I shudder with horror when I read some blogs and see differentiation as one small topic in a list of marketing tactics.

How you differentiate your business is the key strategic decision in your business.

It’s not something to do quickly and think “I’ve done that. I can now cross it off my to do list and move on.”

Shallow differentiation can require some difficult decisions. For example, it’s often difficult to narrow your focus on a particular customer niche or specialisation since it means saying “no” to many opportunities.

Deep differentiation requires hard work. Yes that four-letter word you should never mention because it puts some people off.

But that’s good.

Differentiation is the source of competitive advantage which has the potential to lead to long term improved profitability.

But the key phase is “sustainable competitive advantage.”

The easier it is to copy, the sooner you are back in the undifferentiated world of commodity products and services.

Shallow differentiation is easy to copy.
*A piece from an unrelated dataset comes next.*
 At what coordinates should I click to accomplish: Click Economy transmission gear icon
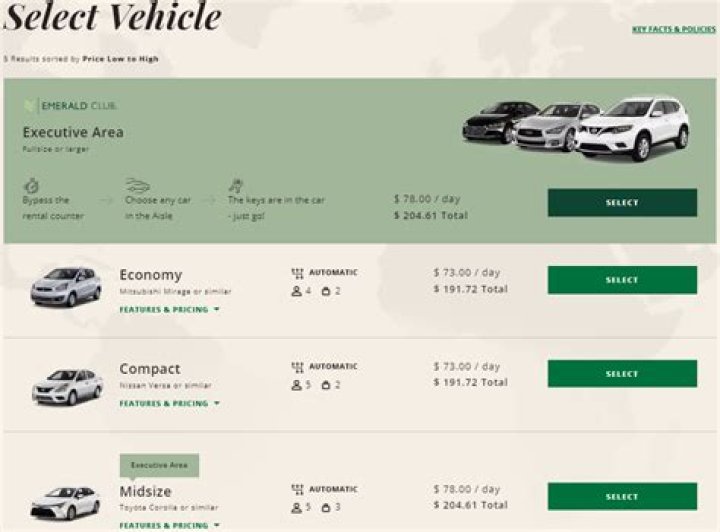pyautogui.click(x=296, y=272)
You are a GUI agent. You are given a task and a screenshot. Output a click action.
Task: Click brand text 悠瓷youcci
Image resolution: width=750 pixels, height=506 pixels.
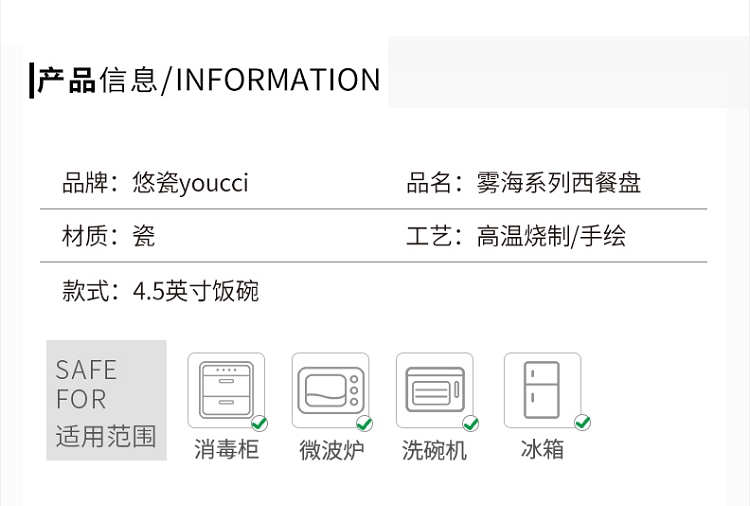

At its heart, it is just a marketing promise so it’s easy to see and easy to do.

Deep differentiation is hard to copy. It’s embedded in the activities, the routines, the skills and the culture of the business. The impact of deep differentiation is easy to see but it’s hard for a competitor to diagnose and even harder to copy. You only get deep differentiation if you go through a differentiation process.

Back to my original question…

Is your differentiation shallow or deep?

If on reflection you think it’s shallow, then you’ve got more work to do to make sure that the essence comes through in the business activities. If you don’t, then any differentiation advantage you have will be short-lived because your business is based on foundations of sand.

What do you think about the concept of shallow or deep differentiation?